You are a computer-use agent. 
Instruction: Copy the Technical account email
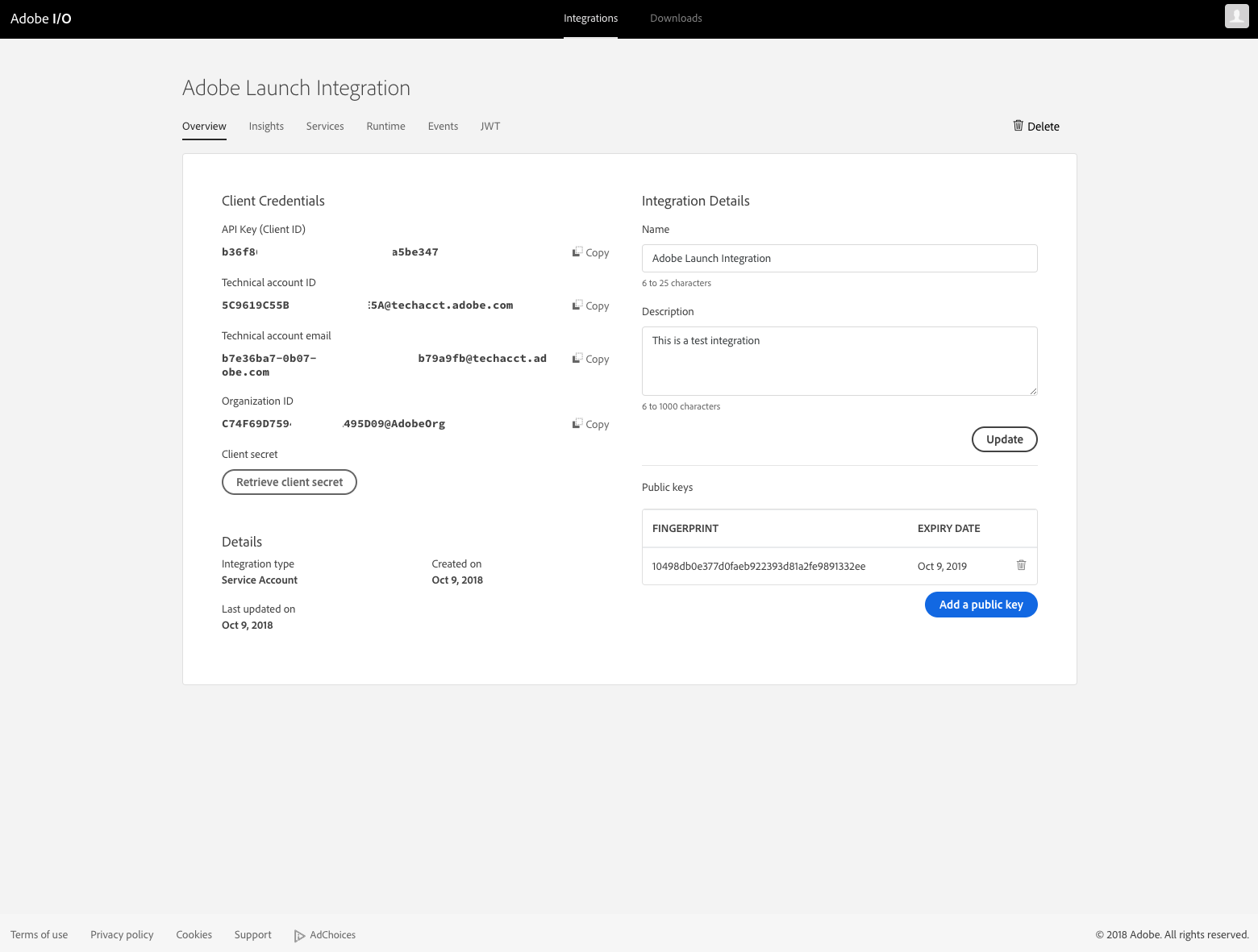click(x=590, y=359)
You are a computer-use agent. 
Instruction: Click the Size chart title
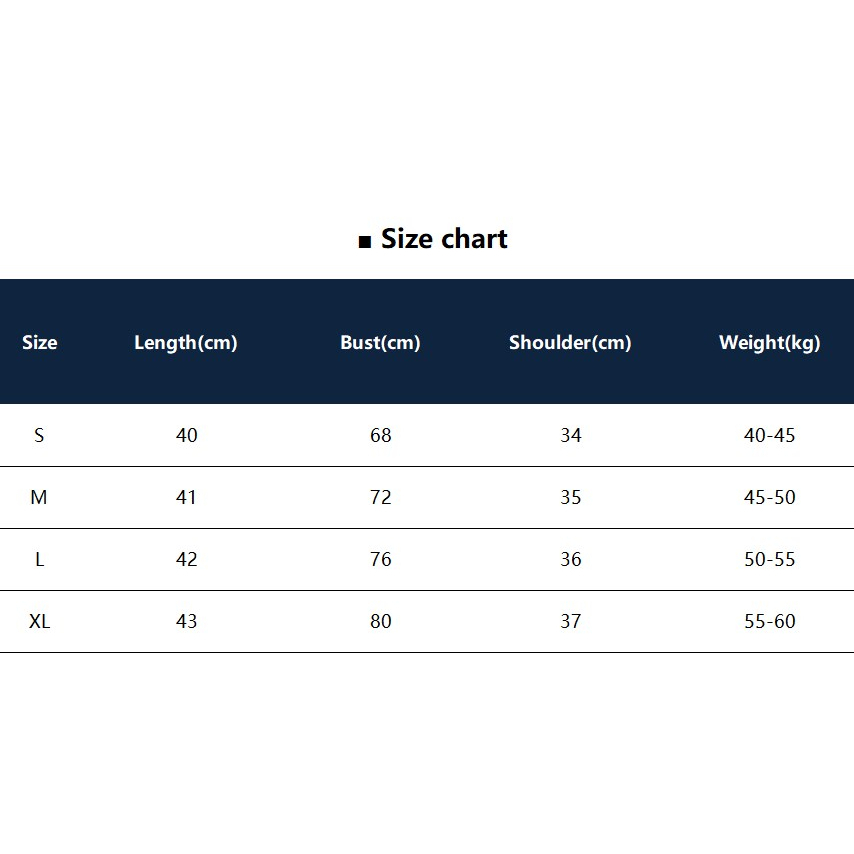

· · · · · · ·

**YOUR GOAL**
List every line in the rows above that contains the word "Instruction", treating uppercase and lowercase letters as different.

**WRITTEN ANSWER**
Instruction: Copy the Technical account email
Instruction: Click the Size chart title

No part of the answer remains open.